Grace Abides In Your House
Luke 19:5-7 - A Neville Goddard interpretation
Read Luke 19 in context
Scripture Focus
Biblical Context
Jesus calls Zacchaeus down from the tree and declares He must stay at Zacchaeus's house; the crowd mutters that a sinner hosts him. Zacchaeus welcomes Jesus joyfully, illustrating grace entering within the consciousness that judges itself.
Neville's Inner Vision
Zacchaeus on the tree represents a rising impulse in consciousness to know the divine. When Jesus looks up and says, today I must abide at thy house, the I AM of your awareness declares that grace will dwell where you claim your being. The crowd’s murmuring are the old voices of condemnation—the mental projections that say you are defined by past sins. Grace refuses to wait for virtue; it enters the very house you call yourself and assigns you a new identity as guest to the divine.
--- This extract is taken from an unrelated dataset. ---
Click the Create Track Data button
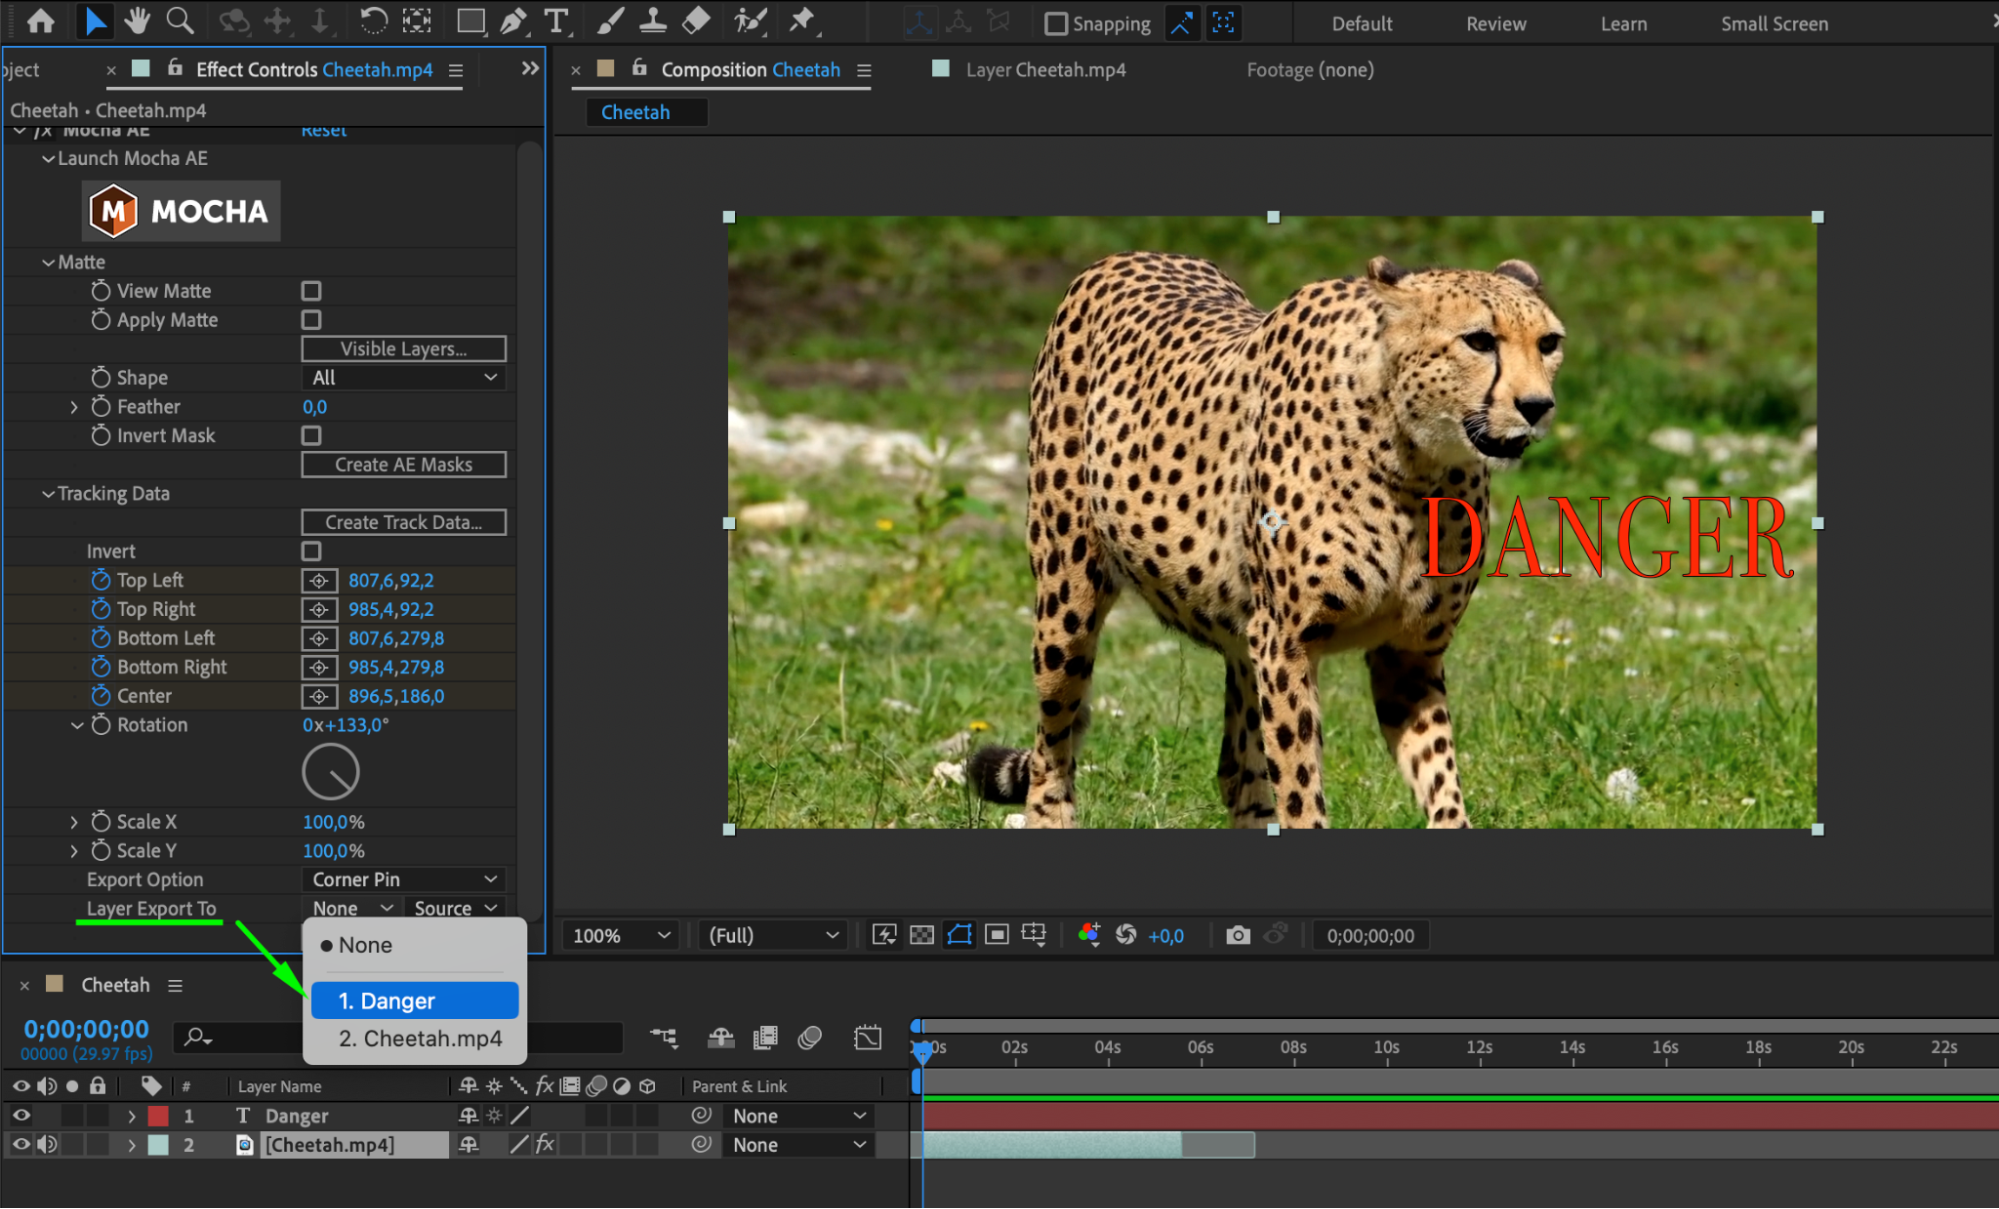Image resolution: width=1999 pixels, height=1209 pixels. point(403,522)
By hosting the Christ within, the sinner is transformed into a child of the kingdom, not by merit but by grace that dwells in the center of awareness. Salvation, then, is a present shift of consciousness: a present-tense reconciliation, where judgment yields to love and the inner world becomes a hospitable sanctuary for the sacred. Your life becomes the scene where grace is made real, here and now, in the I AM that you are.
Practice This Now
Close your eyes and imagine the I AM entering your inner house as a welcomed guest. Revise the self-judgment that you are separate from grace and feel the presence of mercy now.